### Work to complete
Rewrite the rows from the line containing "You are a GUI" through the end of the rows, replacing "screenshot" with "screen capture" and leaving everything else unchanged. Omit the pictures from your answer.

### Given records
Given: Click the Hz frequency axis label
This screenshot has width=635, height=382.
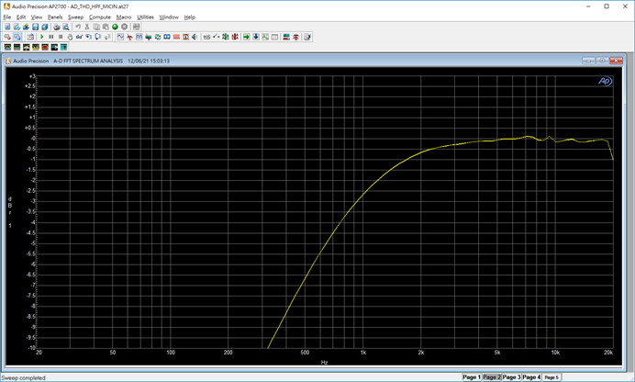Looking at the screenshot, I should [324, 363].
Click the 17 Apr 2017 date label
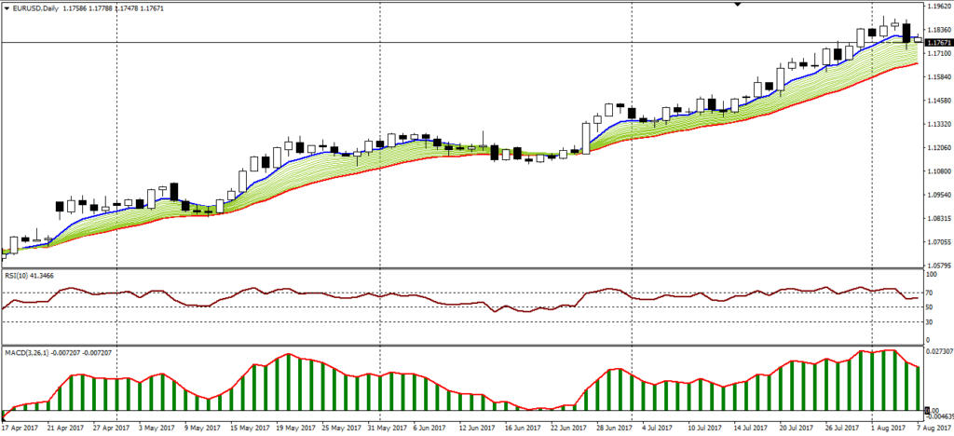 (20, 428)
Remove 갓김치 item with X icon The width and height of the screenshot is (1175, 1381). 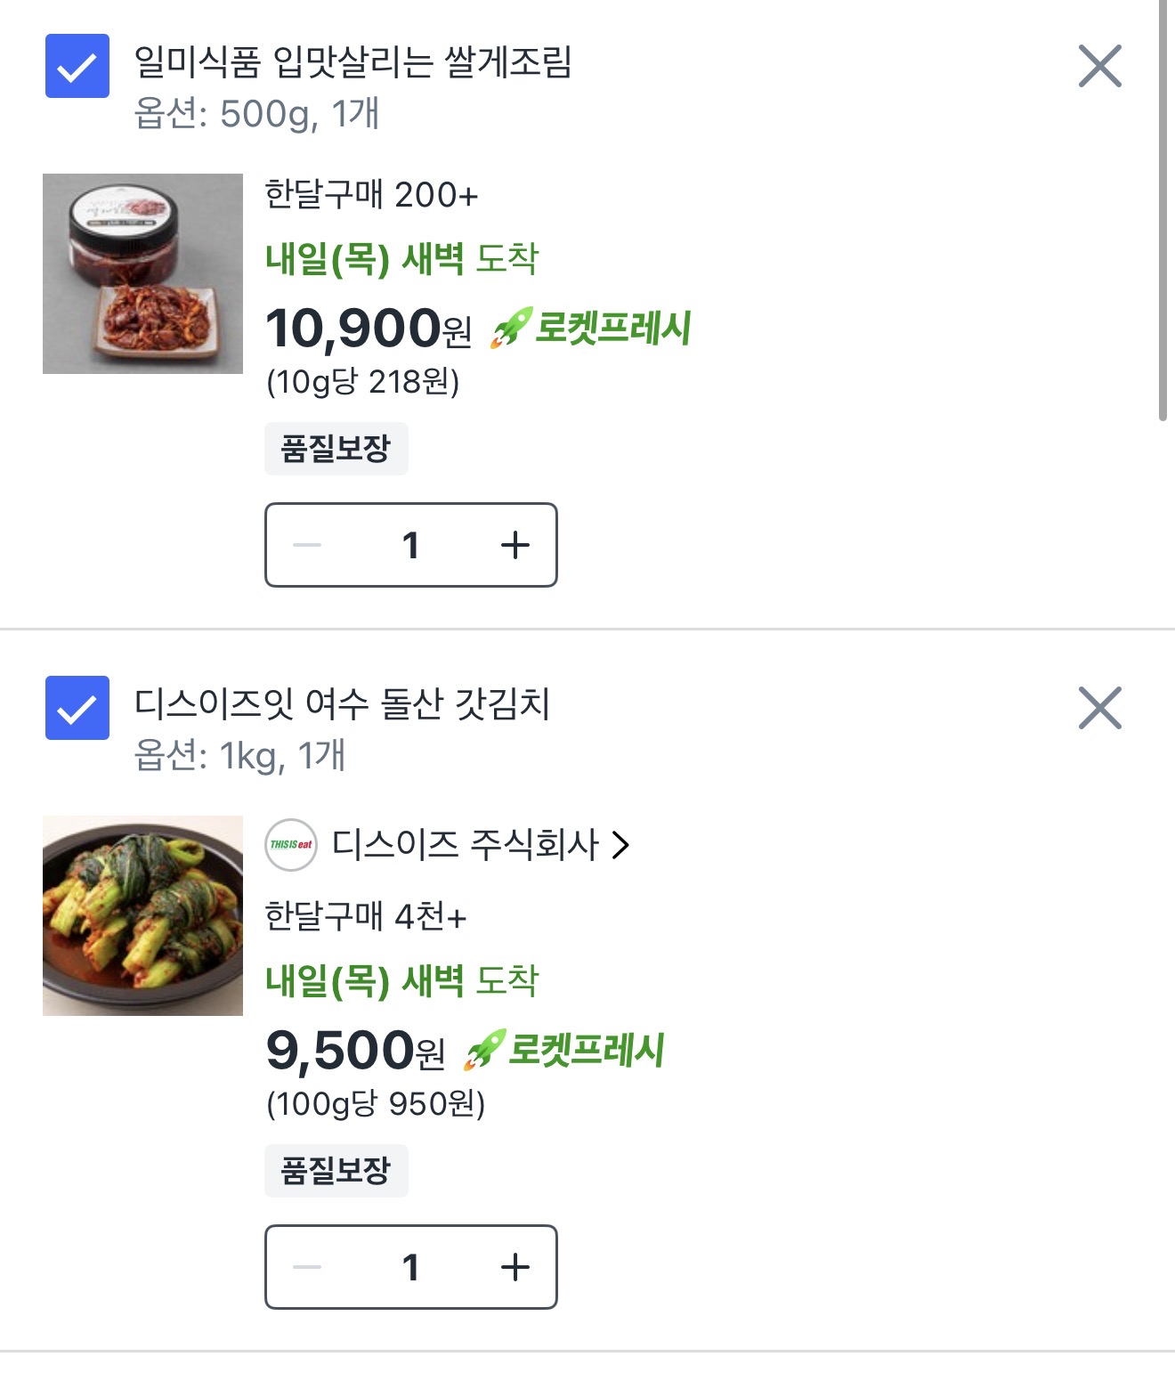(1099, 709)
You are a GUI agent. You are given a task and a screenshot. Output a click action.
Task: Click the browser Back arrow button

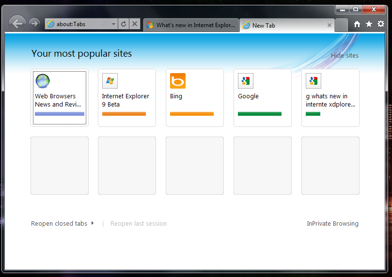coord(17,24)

### Solution to this problem
You are a GUI agent. You are given a task and a screen capture. Output a click action.
Task: Click the browser Back arrow button

coord(17,24)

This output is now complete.